Equity markets were lower this week, as Federal Reserve (Fed) Chairman Jerome Powell indicated that in the face of strong economic data and stickier inflation, the committee were considering if higher interest rates than previously forecast might be required. “The latest economic data have come in stronger than expected, which suggests that the ultimate level of interest rates is likely to be higher than previously anticipated,” Powell said in a statement released ahead of meetings this week on Capitol Hill.
The majority of stocks were lower on the news, bond prices fell (as yields rose), and the dollar rallied against most major currencies. Having previously indicated a 0.25% interest rate increase, expectations in the market now imply the strong possibility of a 0.5% increase when the Federal Open Market Committee next meets on the 21st-22nd March.

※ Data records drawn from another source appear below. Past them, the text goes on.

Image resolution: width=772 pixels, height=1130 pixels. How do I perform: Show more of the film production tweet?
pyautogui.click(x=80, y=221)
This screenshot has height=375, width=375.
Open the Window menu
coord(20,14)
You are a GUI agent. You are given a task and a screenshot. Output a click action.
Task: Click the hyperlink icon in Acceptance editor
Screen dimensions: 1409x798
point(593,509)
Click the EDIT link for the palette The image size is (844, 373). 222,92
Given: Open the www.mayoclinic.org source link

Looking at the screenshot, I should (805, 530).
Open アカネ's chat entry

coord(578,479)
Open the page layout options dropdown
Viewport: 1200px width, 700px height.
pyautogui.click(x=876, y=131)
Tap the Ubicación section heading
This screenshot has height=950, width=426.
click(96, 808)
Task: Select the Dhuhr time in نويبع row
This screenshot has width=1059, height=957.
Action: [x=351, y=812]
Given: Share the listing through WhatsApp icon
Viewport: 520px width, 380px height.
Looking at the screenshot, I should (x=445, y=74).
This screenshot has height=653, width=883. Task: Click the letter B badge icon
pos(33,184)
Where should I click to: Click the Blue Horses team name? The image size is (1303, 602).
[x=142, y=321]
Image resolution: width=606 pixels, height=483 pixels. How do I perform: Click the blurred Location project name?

Higher interest rates than previously expected in the short run will not be welcomed by the majority of investors. The alternative, though, of being too loose now and seeing inflation start to trend higher again is not a risk the Fed want to take. If inflation started to rise again, this would cause them to pull the proverbial handbrake and increase interest rates higher and for longer than would have been required if they had stayed the course in the first place.
In the UK, we still expect inflation to fall back as we head towards the summer months. Going from 10% to 6% inflation is, however, likely to be a lot easier than moving from 6% to 2%. With the labour market still very tight, wage inflation looks likely to continue which makes getting towards the Bank of England’s target difficult without causing a sharp reduction in economic growth.